To work on this assignment, you will need to to find and do the following:

The goal:

The Digital Mitford project is working on a collection of prosopography data: a record of people, places, organizations, published works, and other named entities relevant to British author Mary Russell Mitford’s world in the nineteenth century. After some years of collaborative research the collection of data (which we call our Site Index) contains thousands of entries, and it keeps growing as members of our project team contribute batches of new entries in the course of their research. It’s common for our editors to make typographical errors as they enter details about historical people in particular, since these entries can be especially complicated! That is why we need to write some Schematron rules to help people find and correct the common errors they will likely make they are coding.

As you work on the rules below, think about how to group them logically into related pattern elements. You can use an @id on pattern elements to help label them and organize your work. Also, be sure to associate your Schematron file with the XML file you are testing as soon as you write your first rule so you can see if it is responding as you expect.

Survey the code

Skim through the Digital Mitford project XML you downloaded, and get a sense of how it is organized and the way we have nested information about individuals inside each person element. Notice:

Schematron rules to write and test

  1. On the tei:person element, we want to check the way its @xml:id is written. In our project when a historical person is given a unique identifier, that @xml:id value is supposed to begin with the most distinctive part of the person’s name, their last name. Since we code the tei:surname element as a descendant of tei:person, you may write a Schematron rule that tests whether the @xml:id starts with the contents of the TEI's surname element. Hint: To specify an XML node (an element or attribute) as an argument in an XPath function, simply give the element name (without quotation marks) instead of a specific string.

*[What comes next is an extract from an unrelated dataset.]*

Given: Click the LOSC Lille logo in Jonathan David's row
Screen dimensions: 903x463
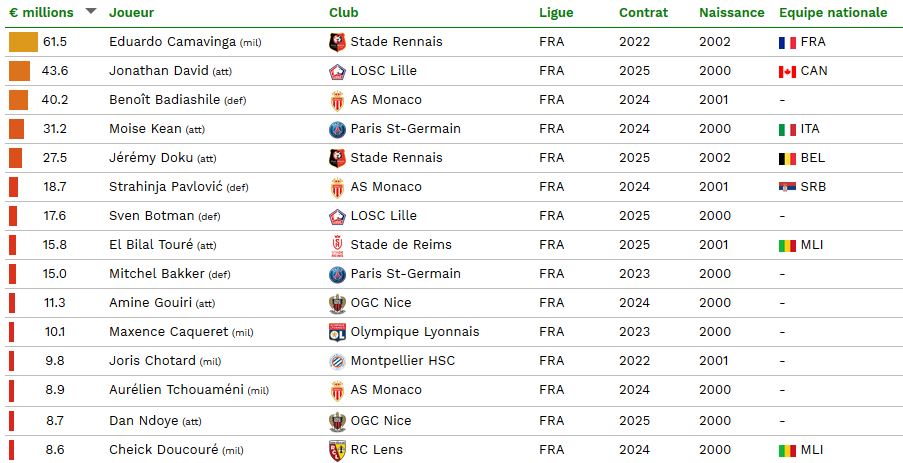Looking at the screenshot, I should tap(337, 71).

  2. Sometimes our editors don’t capitalize proper names! Check that all the tei:forename, tei:surname, and tei:placeName elements, as well as any tei:persName elements that hold text and do not wrap around forename and surname elements start with capital letters. Hints:
    • You can do that with one rule, and you can set multiple contexts using the union operator or pipe: | to join these together. You last used the pipe when writing Relax NG. You can use it in Schematron (and XSLT) contexts here specifically to join together multiple context items in one rule.
  3. Now let’s take a look at the dates coded in this file, coded in the tei:birth and tei:death elements. All death dates need to be later than birth dates, but surprisingly, the TEI does not have a built-in way of checking this. Write a Schematron rule to flag when the dates coded in the @when attributes on any tei:birth and tei:death elements don’t make sense. For the purposes of this homework, it is fine to concentrate only on the @when attributes coded on tei:birth and tei:death (you can ignore other attributes containing dates).
    • How to test for this: Some dates are given as full ISO years (yyyy-mm-dd) and others are only partial and those, alas, will NOT convert to a machine-readable date with xs:date(), so we do not want to use that function here. Instead, we recommend that you work with the tokenize() function to isolate the year as the piece that we really need to look at, that is, the four-digit year that sits in front of the first hyphen. To reliably capture this piece, write the tokenize() function to break the attribute values in pieces around hyphens (tokenize on the hyphen) and write a position predicate to grab the first of the tokens. (Note: tokenize() is a wonderfully adaptable function! Even if the date value lacks any hyphens and only contains a year, this will still return that year since the token just won’t break off!)
    • Remember, you are testing to see when a birth year is later than a death year, so you need to write a test that uses comparison operators.

Submission

Upload your completed Schematron schema AND the si-Add-MRMsample.xml file with your Schematron associated to Courseweb, and follow our standard filenaming conventions for homework assignments uploaded to Courseweb.